How to Generate a Custom TLS Certificate For Your Alert Source Configuration

Issue

We have configured our Alert Source in Red Canary and have decided on which ingest method we will use.  Our configuration requires a custom TLS server certificate in order to encrypt the Alert Source's connection.  

Environment

Red Canary Alerts

Resolution

Generate your own custom Server and Client certificates using OpenSSL. 

OpenSSL is an open-source command line tool that is commonly used to generate SSL/TLS certificates.  It is also a general-purpose cryptography library used by developers to secure applications. 

Before you can run the OpenSSL commands to generate your certificate, you first need to install the OpenSSL command line application.  The process of installing OpenSSL is beyond the scope of this article.  However, if you need to install OpenSSL please review the OpenSSL Quick Install Guide

Or, if you have a Mac, you already have OpenSSL installed.

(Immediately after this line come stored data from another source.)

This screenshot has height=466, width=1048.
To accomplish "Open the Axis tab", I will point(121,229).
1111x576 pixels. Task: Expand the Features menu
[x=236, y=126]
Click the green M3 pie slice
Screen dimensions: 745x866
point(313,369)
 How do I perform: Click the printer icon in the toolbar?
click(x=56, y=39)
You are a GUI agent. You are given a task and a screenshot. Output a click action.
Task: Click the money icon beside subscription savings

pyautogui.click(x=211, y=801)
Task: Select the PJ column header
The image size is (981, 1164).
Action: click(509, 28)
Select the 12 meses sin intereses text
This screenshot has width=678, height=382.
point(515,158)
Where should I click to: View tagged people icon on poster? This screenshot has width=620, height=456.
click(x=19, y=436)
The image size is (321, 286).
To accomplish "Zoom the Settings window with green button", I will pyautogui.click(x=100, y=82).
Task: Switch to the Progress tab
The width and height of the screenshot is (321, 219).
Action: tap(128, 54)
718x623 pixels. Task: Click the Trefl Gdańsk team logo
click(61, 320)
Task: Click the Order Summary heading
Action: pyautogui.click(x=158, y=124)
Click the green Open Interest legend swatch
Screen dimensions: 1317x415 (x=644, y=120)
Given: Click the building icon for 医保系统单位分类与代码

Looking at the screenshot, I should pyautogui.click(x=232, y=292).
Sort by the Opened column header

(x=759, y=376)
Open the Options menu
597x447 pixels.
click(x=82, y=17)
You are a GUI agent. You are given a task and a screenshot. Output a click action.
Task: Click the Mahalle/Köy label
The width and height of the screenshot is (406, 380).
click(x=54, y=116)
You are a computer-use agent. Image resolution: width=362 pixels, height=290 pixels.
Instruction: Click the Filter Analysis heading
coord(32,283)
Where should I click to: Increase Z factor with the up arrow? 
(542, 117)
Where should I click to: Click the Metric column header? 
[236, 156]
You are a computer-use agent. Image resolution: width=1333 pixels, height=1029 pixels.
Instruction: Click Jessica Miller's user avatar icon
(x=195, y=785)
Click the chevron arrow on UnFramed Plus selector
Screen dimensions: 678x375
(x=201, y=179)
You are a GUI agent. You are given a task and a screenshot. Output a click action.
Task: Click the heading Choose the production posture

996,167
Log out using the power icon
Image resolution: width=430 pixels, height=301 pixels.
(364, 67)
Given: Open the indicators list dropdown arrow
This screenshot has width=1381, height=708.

Specifically LibreSSL.  To See the version of OpenSSL you have installed, run the following from the macOS Terminal:

• openssl version

NOTE: When you generate your own TLS Certificates, you are playing the role of both the requestor and the Certificate Authority.  The steps are broken down as follows:

Generate the Certificate Authority (CA) Key (This will be used to sign your Server and Client Certificate Signing Requests).

• Run the following to generate a Certificate Authority (CA) Private Key (ca.key):
  openssl ecparam -name prime256v1 -genkey -noout -out ca.key
• Next, run this to generate the Certificate Authority Certificate (ca.crt):
  openssl req -new -x509 -sha256 -days 7300 -key ca.key -out ca.crt 
  • NOTE: the "-days 7300" option should match whatever your internal certificate expiration requirements are. 

Generate the Server Private Key, Server CSR, and Server Certificate

• Generate the Server Certificate Private Key (server.key):
  openssl ecparam -name prime256v1 -genkey -noout -out server.key
• Generate the Server Certificate Signing Request (server.csr):
  openssl req -new -sha256 -key server.key -out server.csr
• Generate the Server Certificate (server.crt):
  openssl x509 -req -in server.csr -CA ca.crt -CAkey ca.key -CAcreateserial -out server.crt -days 7300 -sha256

Generate the Client Private Key, Client CSR, and Client Certificate

• Generate the Client Certificate Private Key (client1.key):
  openssl ecparam -name prime256v1 -genkey -noout -out client1.key
• Create the Client Certificate Signing Request (client1.csr):
  openssl req -new -sha256 -key client1.key -out client1.csr
• Generate the Client Certificate (client1.crt):
  openssl x509 -req -in client1.csr -CA ca.crt -CAkey ca.key -CAcreateserial -out client1.crt -days 7300 -sha256

Once the Certificate files have been generated, you will need to upload the Server certificate (chain) files to your Alert Source configuration. 

Specifically, you will need the Server.crt, Ca.crt, and Server.key files for your Alert Source TLS certificate configuration. 

Next, go to the Alert Source page in your Red Canary and open your Alert Source configuration. 

Check the box next to where it says "Use custom TLS server certificate for ingest over TLS?" 

• Upload the Server.crt file to the section that says "Upload a certificate file (PEM or DER)."
• Upload the Server.key file to the section that says "Upload the corresponding private key file." 
• Upload the Ca.crt file to the section that says "Upload the CA certificate corresponding to your certificate (PEM or DER)

The end result should look like this: 

Finally, you will need to upload the Client certificate files onto your Alert Source (i.e the device or application you have configured to ship logs to Red Canary).  

Once the certificate files have been uploaded and saved to your Alert Source and to the Alert Source configuration in Red Canary, you should start to see alerts come in within minutes. 

If you do not see alerts populating in your External Alerts page, there may still be some misconfiguration with your Alert Source or perhaps even with the certificate configuration. 

IMPORTANT: the specifics of the certificate configuration are dependent upon the Alert Source platform.  Be sure to consult the support documentation for your Alert Source before you configure the certificate settings.  For example, some devices may require the Server certificate files to be uploaded rather than the Client certificate files.